= Psychopathia Sexualis (play) =

Play written by John Patrick Shanley

Psychopathia Sexualis is a 1996 play by American playwright John Patrick Shanley.

==Plot summary==
The play revolves around a struggling New York artist, Arthur, who has a secret involving a certain pair of socks. His best friend, Howard, tries to help him alleviate this problem by seeing his psychiatrist, Dr. Block, who has taken the pair of socks. Eventually Arthur's fiancée comes to his aid and faces off with the psychiatrist.

==Productions==
Psychopathia Sexualis was first produced by the Seattle Repertory Company, Seattle, Washington, in March 1996, and then by the Center Theatre Group at the Mark Taper Forum, Los Angeles, California in May to June 1996. The play was directed by Daniel J. Sullivan in Los Angeles.
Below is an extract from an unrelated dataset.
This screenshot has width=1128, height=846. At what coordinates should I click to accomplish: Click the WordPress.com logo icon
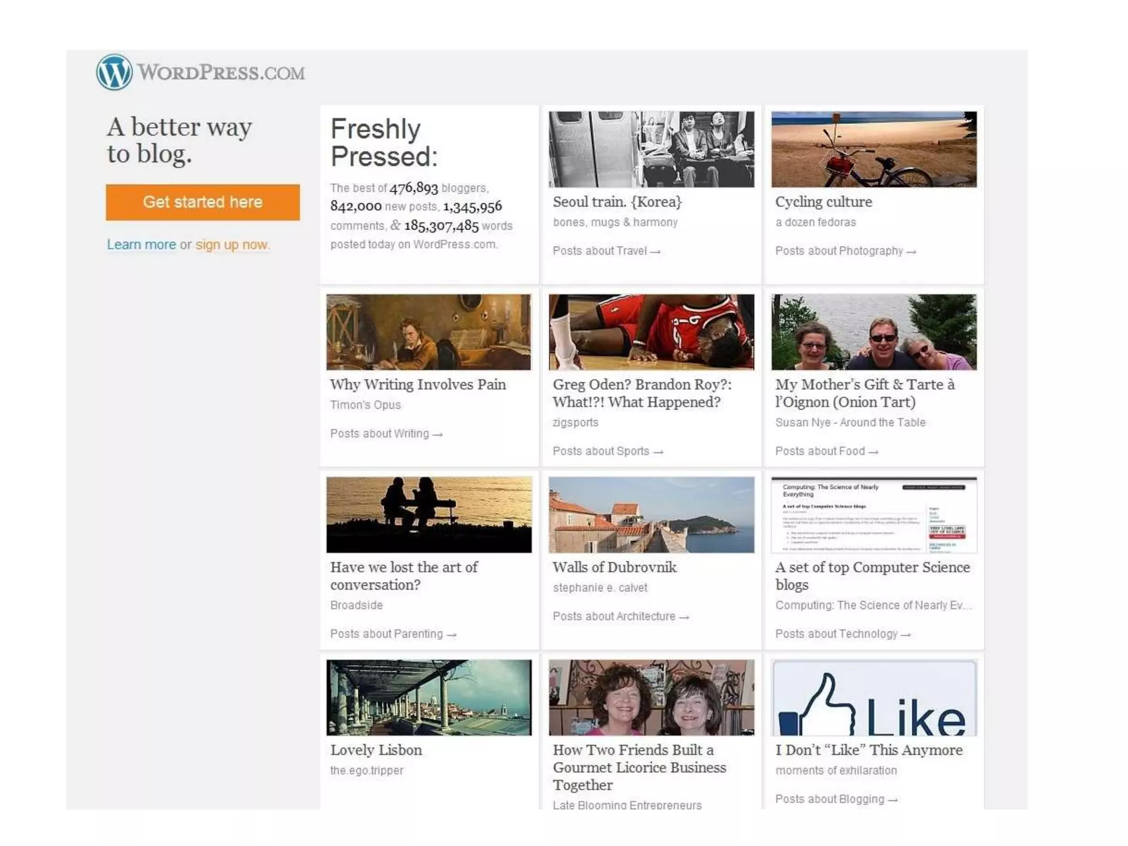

The play premiered Off-Broadway in a production by the Manhattan Theatre Club in January 1997 (previews), officially on February 26 and closed on April 20, 1997. The production featured Andrew McCarthy (Arthur), Park Overall, Daniel Gerroll and Edward Herrmann (Dr. Block), with direction by Daniel Sullivan, sets by Derek McLane and costumes by Jane Greenwood.

==Critical review==
One reviewer noted that "to a certain extent, Psychopathia Sexualis is a farce, one that affectionately mocks the human condition as a whole." The Los Angeles Times reviewer wrote that "through its sleek first act, a smart new comedy about men and their befuddlements and a shrink who may just be the personification of evil."